Back in my private Eden by Myrlandsfjorden, before dusk, I go exploring one of the steep slopes around the house, overgrown with furn and small trees. But what a venture it becomes! Not even the goats come here. The geologic-wise young terrain is very stony, full of loose boulders of all sizes densely covered by a layer of vegetation and moss that hide almost completely the ground. A false step, a trip of the foot, may mean–and has almost meant–a broken bone, if not the head split open.


These mountains are much harder to trail than it looks

This is one of the very few places I’ve been whereof it might be said to have never been trodden by a human, the more likely this statement the higher I climb, since the task becomes increasingly difficult and, most of all, futile: what’s the point for any man in clawing his way up here? Once more I recall Iceland: this mountains would be very much like those were they deprived of vegetation; and I wonder, why nothing grows on the hillsides of Iceland despite a milder climate, whereas here there’s aboundance of green? Maybe some kind and knowledgeable reader can enlighten me.

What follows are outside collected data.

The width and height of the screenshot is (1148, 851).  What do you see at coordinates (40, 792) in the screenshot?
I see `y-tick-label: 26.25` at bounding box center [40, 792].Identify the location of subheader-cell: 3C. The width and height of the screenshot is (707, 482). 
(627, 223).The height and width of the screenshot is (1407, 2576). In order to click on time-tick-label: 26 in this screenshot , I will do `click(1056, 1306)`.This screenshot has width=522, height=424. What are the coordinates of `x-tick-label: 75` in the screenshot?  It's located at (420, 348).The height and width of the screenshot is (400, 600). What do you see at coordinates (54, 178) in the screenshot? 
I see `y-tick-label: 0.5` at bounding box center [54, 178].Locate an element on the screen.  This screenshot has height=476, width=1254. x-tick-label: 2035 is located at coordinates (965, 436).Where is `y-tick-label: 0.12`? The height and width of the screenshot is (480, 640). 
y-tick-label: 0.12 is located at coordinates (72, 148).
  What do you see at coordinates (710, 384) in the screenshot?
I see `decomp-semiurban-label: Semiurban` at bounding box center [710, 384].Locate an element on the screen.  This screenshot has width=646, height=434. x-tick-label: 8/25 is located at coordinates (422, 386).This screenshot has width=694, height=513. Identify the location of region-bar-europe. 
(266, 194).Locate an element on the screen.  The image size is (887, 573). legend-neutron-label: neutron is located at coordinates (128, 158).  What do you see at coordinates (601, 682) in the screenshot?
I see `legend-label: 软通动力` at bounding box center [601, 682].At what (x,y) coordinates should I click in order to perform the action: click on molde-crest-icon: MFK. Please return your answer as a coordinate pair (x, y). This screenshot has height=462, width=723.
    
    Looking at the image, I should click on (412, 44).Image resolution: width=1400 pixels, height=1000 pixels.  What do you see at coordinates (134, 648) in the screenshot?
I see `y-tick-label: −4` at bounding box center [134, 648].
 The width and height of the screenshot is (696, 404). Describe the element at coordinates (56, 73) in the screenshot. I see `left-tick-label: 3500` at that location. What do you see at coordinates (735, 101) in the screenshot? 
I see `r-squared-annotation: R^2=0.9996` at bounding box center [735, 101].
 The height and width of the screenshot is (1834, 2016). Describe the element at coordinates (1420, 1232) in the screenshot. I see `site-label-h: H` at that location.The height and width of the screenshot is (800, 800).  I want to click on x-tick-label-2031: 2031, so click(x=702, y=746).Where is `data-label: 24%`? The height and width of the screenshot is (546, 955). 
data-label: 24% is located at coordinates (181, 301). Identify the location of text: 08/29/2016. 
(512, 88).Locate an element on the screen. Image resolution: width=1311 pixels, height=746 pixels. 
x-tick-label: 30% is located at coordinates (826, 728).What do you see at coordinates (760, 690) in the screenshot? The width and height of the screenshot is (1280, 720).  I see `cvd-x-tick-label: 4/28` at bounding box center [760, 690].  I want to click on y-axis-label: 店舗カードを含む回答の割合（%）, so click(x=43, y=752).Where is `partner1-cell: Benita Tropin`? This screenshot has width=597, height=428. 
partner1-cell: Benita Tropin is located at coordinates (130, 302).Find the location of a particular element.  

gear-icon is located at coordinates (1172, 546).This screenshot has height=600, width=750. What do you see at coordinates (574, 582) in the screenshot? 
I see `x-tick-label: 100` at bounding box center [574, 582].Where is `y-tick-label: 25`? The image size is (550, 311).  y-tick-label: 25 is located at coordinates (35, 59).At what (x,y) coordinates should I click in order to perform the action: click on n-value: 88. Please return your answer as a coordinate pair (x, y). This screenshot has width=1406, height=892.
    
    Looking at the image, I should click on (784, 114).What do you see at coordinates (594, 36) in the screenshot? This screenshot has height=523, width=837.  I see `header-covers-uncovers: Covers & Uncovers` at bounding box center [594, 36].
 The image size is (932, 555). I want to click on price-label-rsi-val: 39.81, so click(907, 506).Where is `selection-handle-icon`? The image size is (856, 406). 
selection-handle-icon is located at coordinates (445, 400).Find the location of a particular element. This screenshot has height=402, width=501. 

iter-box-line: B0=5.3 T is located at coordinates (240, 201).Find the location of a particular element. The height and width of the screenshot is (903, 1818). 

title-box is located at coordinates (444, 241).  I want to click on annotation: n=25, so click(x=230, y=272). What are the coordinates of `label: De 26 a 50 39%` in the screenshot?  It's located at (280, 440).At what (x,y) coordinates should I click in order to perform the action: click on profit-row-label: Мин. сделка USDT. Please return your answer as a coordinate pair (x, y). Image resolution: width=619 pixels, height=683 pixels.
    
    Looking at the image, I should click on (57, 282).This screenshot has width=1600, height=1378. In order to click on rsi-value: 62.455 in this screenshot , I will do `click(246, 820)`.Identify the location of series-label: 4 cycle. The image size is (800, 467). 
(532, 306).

One of the endless majestic landscapes of this archipelago

By the time I realize how risky this “walk” has become, I’m already in a mess real hard to get out of, mostly because–as usual–coming down is harder and more dangerous than going up. When I finally reach the path back again, I feel lucky not to have had a bad mishap.


The shadows get longer on the sheer and impressive seaboard of Lofoten

And then –as sometimes happens to me on my countryside frolics– there come to my mind in turmoil, unexpected like soldiers coming up unseen trenches, one hundred memories of my golden childhood –oh, those days of yore!–, when my grandfather took me with him to his poor orchard in Extremadura or, yet earlier, to El Álamo, the ancient farmhouse, and I played carefree on those hills of my homeland, discovering life, exploring the slaty terrain, drawing on the slabs with some chip, which made a sound–¡oh!–so sedating, like a chalk on a blackboard; a worryless existence was mine then, not knowing of anxiety nor anguish, and even unawares of death itself; only looking around with eyes wide open, with that curiosity and concentration, that capacity for getting surprised, which is the exclusive privilege of children. All the time in the world for just perceiving and grasping. Oh, days of yore!


Austvagoya, one of Lofoten islands

And suddenly–why now, why here?–another recollection: the memory of that girl who, knowingly or not, squandered forever my monolithic strength and took away–what?–perhaps the last of my inocence, surely the last of my hope.